Sustainable design principles are inherent in the approach Environa Studio takes to every project. “Long life, loose fit, low impact” is the oft-quoted mantra of Tone Wheeler, Environa’s principal. Characteristic of the studio’s work, then, is the Wayside Chapel: a functional scheme that will serve the needs of its users well into the future.
Replacing a set of dilapidated buildings, this purpose-built facility, designed pro bono by Environa Studio, provides a new home for a charity providing health, welfare and support for the disadvantaged in the Kings Cross area of Sydney.
The rebuild has afforded the Wayside Chapel a broader community involvement, providing a centrally located spiritual hub, administration area, community space and rooftop garden, with each floor serving a specific need group.

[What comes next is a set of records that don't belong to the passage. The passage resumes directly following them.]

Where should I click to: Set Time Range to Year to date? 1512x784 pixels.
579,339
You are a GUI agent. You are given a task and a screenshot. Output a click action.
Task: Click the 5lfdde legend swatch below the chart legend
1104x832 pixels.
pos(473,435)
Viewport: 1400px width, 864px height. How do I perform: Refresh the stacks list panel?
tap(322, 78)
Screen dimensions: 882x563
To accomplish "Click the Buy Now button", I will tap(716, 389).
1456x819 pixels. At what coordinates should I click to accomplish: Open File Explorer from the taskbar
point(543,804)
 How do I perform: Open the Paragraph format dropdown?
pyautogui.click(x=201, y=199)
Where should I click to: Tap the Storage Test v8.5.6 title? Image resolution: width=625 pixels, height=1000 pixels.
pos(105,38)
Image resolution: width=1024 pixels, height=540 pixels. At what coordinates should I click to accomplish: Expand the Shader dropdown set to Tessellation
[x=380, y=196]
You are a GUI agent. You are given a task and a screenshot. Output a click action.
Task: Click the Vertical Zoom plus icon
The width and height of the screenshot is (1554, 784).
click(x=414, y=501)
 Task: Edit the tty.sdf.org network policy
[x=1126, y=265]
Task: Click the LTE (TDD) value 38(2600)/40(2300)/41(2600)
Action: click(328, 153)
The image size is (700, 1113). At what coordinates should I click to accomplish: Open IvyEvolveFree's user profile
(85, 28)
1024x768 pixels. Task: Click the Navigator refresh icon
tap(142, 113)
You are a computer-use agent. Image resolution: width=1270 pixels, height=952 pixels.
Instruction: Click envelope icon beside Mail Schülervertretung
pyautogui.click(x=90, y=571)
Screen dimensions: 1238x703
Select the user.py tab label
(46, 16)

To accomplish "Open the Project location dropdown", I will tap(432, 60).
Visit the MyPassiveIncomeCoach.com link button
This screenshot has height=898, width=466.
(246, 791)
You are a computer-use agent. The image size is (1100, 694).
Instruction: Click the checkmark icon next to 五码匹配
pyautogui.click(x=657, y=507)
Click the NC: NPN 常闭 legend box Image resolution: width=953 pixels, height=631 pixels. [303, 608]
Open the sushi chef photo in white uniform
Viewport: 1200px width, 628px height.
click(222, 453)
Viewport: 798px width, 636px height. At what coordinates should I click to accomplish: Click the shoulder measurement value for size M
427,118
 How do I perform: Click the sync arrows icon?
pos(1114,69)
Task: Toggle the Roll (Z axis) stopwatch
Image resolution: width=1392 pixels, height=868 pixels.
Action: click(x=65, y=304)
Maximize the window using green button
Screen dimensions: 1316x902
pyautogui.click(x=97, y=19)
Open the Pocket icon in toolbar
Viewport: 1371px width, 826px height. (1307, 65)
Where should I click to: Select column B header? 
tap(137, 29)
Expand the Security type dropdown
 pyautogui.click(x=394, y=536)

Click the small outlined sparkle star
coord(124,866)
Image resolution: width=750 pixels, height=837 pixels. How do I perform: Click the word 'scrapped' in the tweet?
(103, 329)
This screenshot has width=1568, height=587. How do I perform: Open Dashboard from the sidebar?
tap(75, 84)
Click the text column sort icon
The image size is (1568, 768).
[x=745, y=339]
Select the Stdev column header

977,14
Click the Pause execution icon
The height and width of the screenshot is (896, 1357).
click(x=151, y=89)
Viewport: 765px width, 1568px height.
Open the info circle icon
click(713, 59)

Efficiency of construction was imperative and, as a result, the building is simple, durable and hard-working. All materials reflect a low impact ethos, from cork and rubber flooring to recycled concrete gravel and phenolic and reflective insulation. The thermal mass is heated by solar power: solar thermal collectors on the roof collect heat, which is stored in the concrete floors. During the night, roof-mounted fans flush daytime heat with cooler night-time air, while at all hours, there is passive fresh air ventilation via operable windows, cross-ventilation and ceiling fans. The Chapel also provides free solar-heated showers (with gas boost), while all non-structural elements of the project are designed to be flexible, adaptable and easily replaced to ensure that everything can be easily repaired or replaced.
Social sustainability is integral to the project, which provides a living food program that engages the Chapel’s users to grow food on the rooftop garden. The vegetables, herbs and fruit are then cooked on level four before being served in the public cafe.